More than 1,000 Palestinian security prisoners were expected to be released on Monday as an Israeli gesture of commitment to the accord. Most of the prisoners are members of the PLO’s mainstream Fatah wing who were convicted of minor offenses.

The accord is likely to begin only with such symbolic gestures because Israeli and Palestinian negotiators have not yet reached agreement on three major issues: the size of the Jericho area to fall under Palestinian self-rule; who will control border crossings between Gaza and Egypt and between Jericho and Jordan; and how to handle security arrangements for settlers living in Gaza.

Rabin, addressing the Cabinet at its regular Sunday meeting, said Israel will insist on retaining control of the border crossings points but may yield on the size of the autonomous area in Jericho.

Rabin also said he believes agreement can be reached with the Palestinians on Gush Katif, a bloc of settlements in Gaza.
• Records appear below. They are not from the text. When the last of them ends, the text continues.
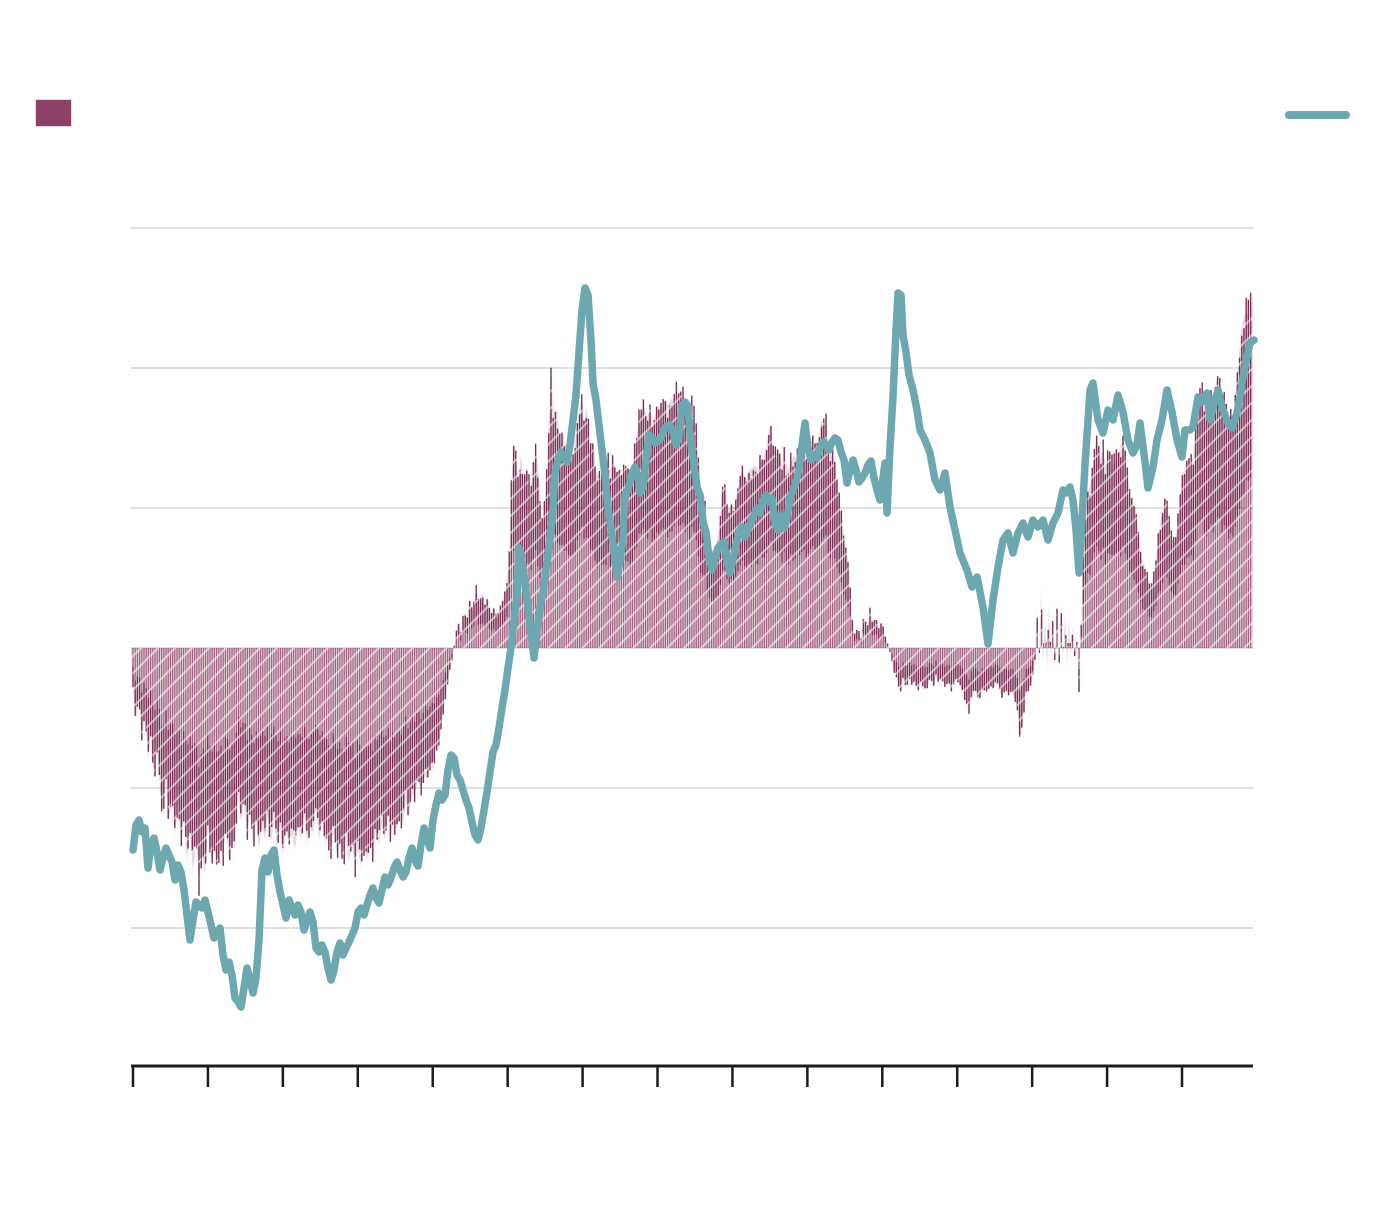  Describe the element at coordinates (54, 113) in the screenshot. I see `legend-bar-series-swatch` at that location.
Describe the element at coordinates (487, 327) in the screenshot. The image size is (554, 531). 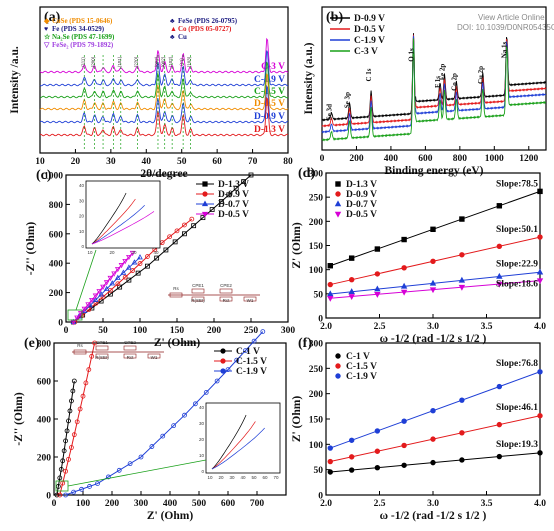
I see `d-xtick-label: 3.5` at that location.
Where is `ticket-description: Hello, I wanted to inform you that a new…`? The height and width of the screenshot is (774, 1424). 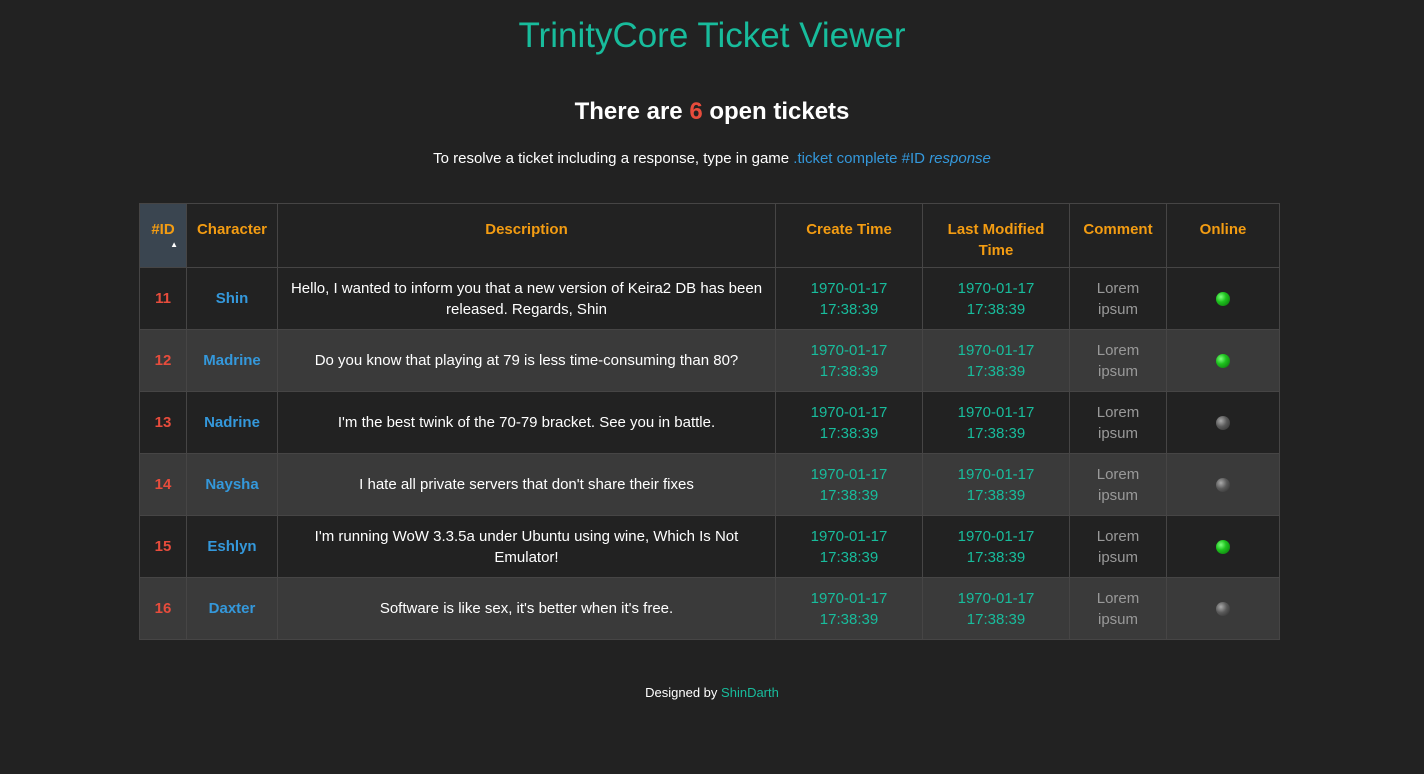
ticket-description: Hello, I wanted to inform you that a new… is located at coordinates (526, 298).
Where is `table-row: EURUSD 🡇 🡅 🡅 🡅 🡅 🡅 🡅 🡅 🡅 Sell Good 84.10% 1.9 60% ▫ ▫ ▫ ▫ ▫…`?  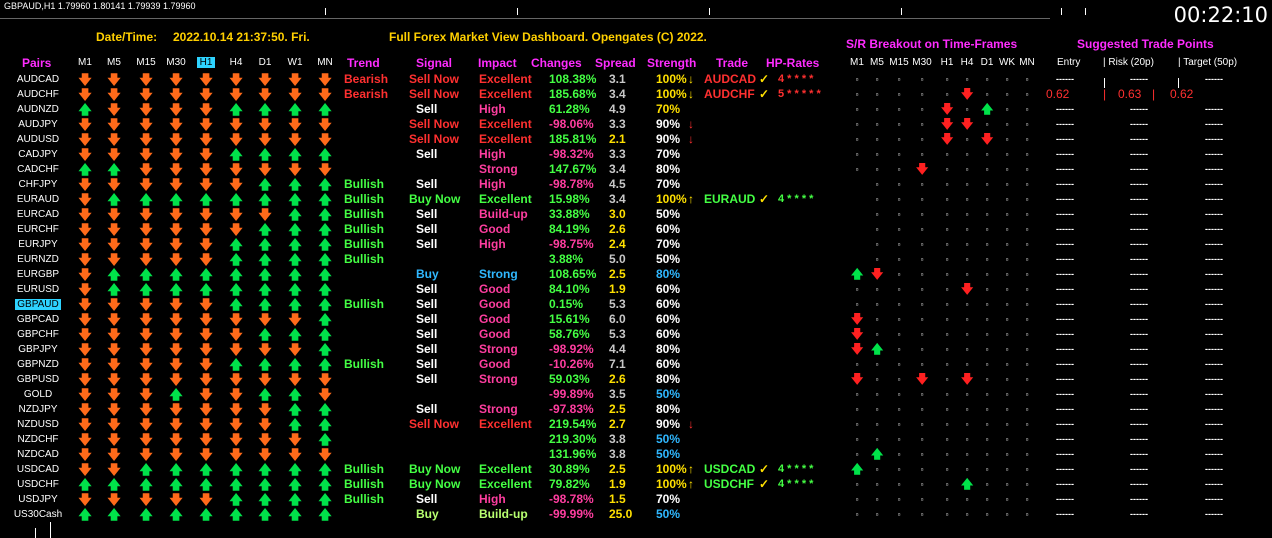
table-row: EURUSD 🡇 🡅 🡅 🡅 🡅 🡅 🡅 🡅 🡅 Sell Good 84.10% 1.9 60% ▫ ▫ ▫ ▫ ▫… is located at coordinates (636, 290).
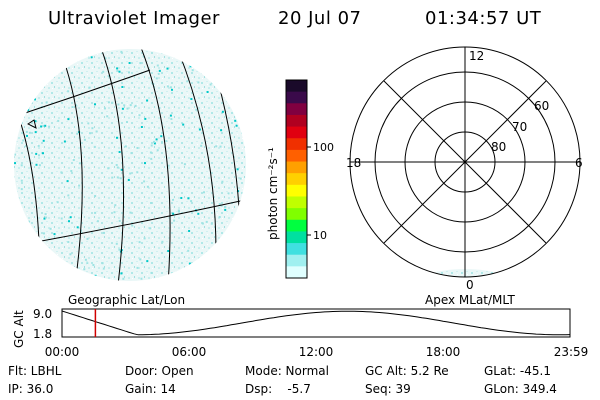  Describe the element at coordinates (470, 285) in the screenshot. I see `mlt-label-0: 0` at that location.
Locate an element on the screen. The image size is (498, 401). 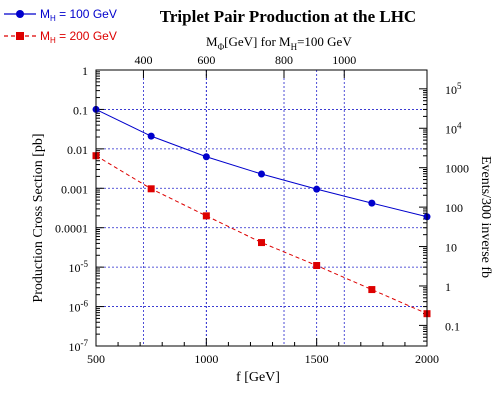
x-tick-label-1: 1000 is located at coordinates (206, 359).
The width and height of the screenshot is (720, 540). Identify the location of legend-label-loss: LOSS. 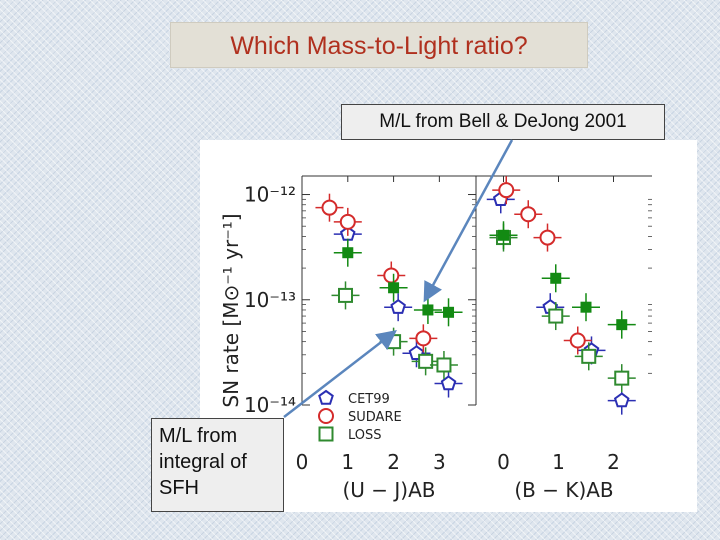
(365, 436).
Israel wants to maintain territorial continuity between the settlements and Israel proper, while the Palestinians have been demanding control of the land falling in between.

On Sunday, a group of Knesset members from the opposition Likud and National Religious Party held a sit-down demonstration at the entrance to the Prime Minister’s Office here.

Likud Knesset member Limor Livnat told Israel Radio she was deeply worried about the prospect of an armed Palestinian police force, which is scheduled to assume authority in the territories when the Israeli troop withdrawals begin.

“This is a strike to tell Prime Minister Rabin, ‘don’t give them guns (with which) they can kill us’ ” she said.

“We thought we should come here and ask him, tell him, shout, scream, cry: Don’t give them guns.”

The three Palestinians who were shot and killed in the Hebron area over the weekend were all members of one family. The dead were Sa’adi and Mohammed Fataftah, who were brothers, and their cousin, Ishaq Fataftah. All were in their 20s.

The militantly anti-Arab Kach organization claimed responsibility for the murders, calling them an act of revenge for the killings last week of Mordechai Lapid and his son, Shalom. Those killings, too, occurred near Hebron.

The Council of Jewish Settlements in Judea, Samaria and Gaza, a settlers organization opposed to the self-rule accord, condemned the murders of the three Palestinians.

In another violent weekend incident, three members of Fatah stabbed a settler, Zvi Fixler, in a greenhouse in Gaza. The three had worked for Fixler and reportedly had been assigned by Fatah to kill their employer as part of an initiation rite.

The father of one of the assailants, defending Fixler during the attack, was himself stabbed during the incident.